The steady orbit radius u 0(J) allows finding the STNO generation frequency , which increases approximately linearly with J increasing up to the second critical click here current value J c2 when the steady oscillation state becomes unstable (see Figure 2). The instability is related with the vortex core polarity reversal reaching a core critical velocity or the vortex core expelling from the dot increasing the current density J [12, 16]. We simulated selleck inhibitor the values of J c2 = 2.7, 5.0, and 10.2 MA/cm2 for the dot thickness L = 5, 7, and 10 nm, respectively. The calculated STNO frequency is 15 to 20% higher
than the simulated one due to overestimation of within TVA for β =0.1. The calculated nonlinear frequency part is very close to the simulated one, except the vicinity of J c2, APO866 price where the analytical model fails. Figure 2 The vortex steady-state oscillation frequency vs. current. The nanodot thickness L is 5 nm (1), 7 nm (2), and 10 nm (3), and radius is R = 100 nm. The frequency is shown within the current range of the stable vortex steady-state orbit, J c1 < J < J c2. Solid black lines are calculations by Equation 5; red squares mark the simulated points. Inset: the nonlinear vortex frequency coefficient vs. the dot thickness for R = 100 nm and J = 0 accounting all energy contributions (1) and only magnetostatic contribution (2). Our comparison of the calculated dependences u 0(J) and ω G (J) with simulations is principally different from
the comparison conducted in a paper [19],
where the authors compared Equations 5 and 7 with their simulations fitting the model-dependent nonlinear coefficients N and λ from the same simulations.
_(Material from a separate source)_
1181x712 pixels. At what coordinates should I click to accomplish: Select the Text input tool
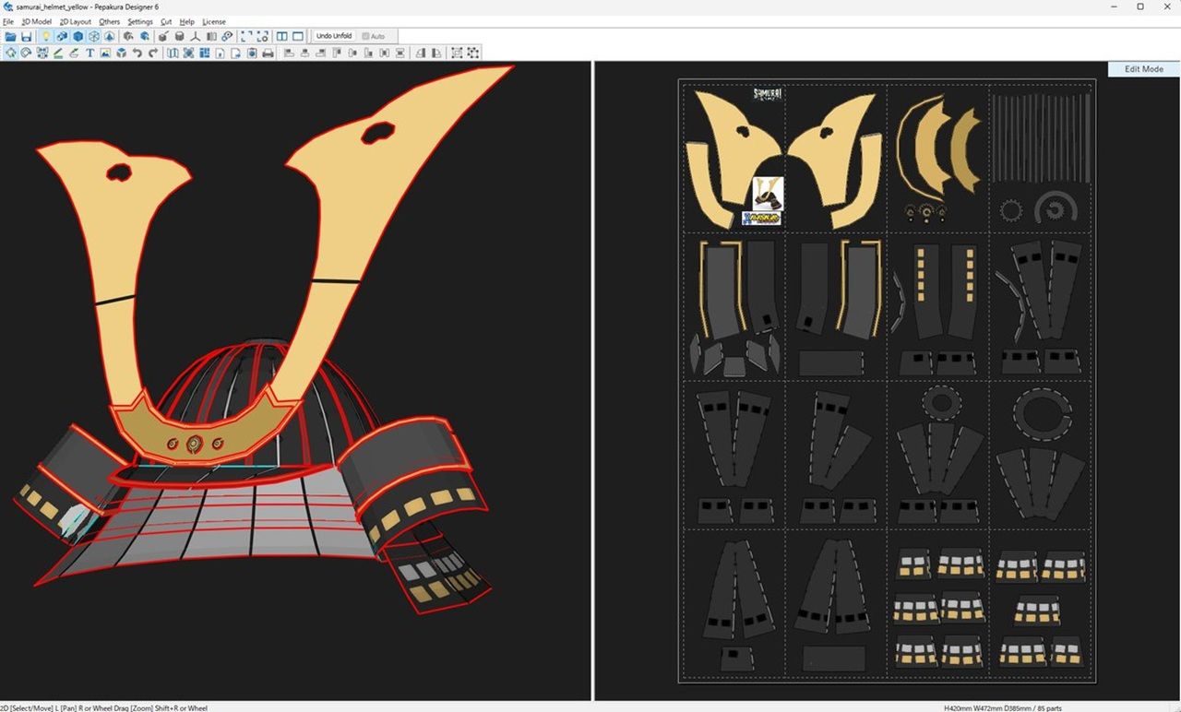(x=90, y=53)
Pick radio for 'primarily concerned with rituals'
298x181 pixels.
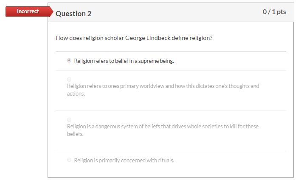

One can compare Figures 1 and 2 with the results by Grimaldi et al. [20], buy Regorafenib where the authors had no success in explaining their experimental dependences u 0(J) and ω G (J) by a reasonable model. The realistic theoretical nonlinear frequency parameter N for Py dots with L = 5 nm and R = 250 nm should be larger than 0.11 that the authors of [21] used. N = 0.25 can be calculated from pure magnetostatic energy in the limit β → 0 (inset of Figure 2). Accounting all the energy contributions in Equation 4 yields N = 0.36, which is closer to the fitted experimental value N = 0.50. The system (6) can be solved analytically in nonlinear case. Its solution describing transient vortex dynamics is (8) where u(0) is the initial vortex core displacement and is the inverse relaxation time for J > J c1 (order of 100 ns). at t → ∞ and J = J c1. If J < J c1, the orbit radius u(t, J) decreases exponentially to 0 with the relaxation time . The divergence of the relaxation times τ ± at J = J c1 allows considering a breaking symmetry second-order phase transition from the equilibrium value u 0 = 0 to finite defined by Equation 7. Equations 7 and 8 represent mean-field approximation to the problem and are valid not too very close to the value of J = J c1, where thermal fluctuations are important [13, 21].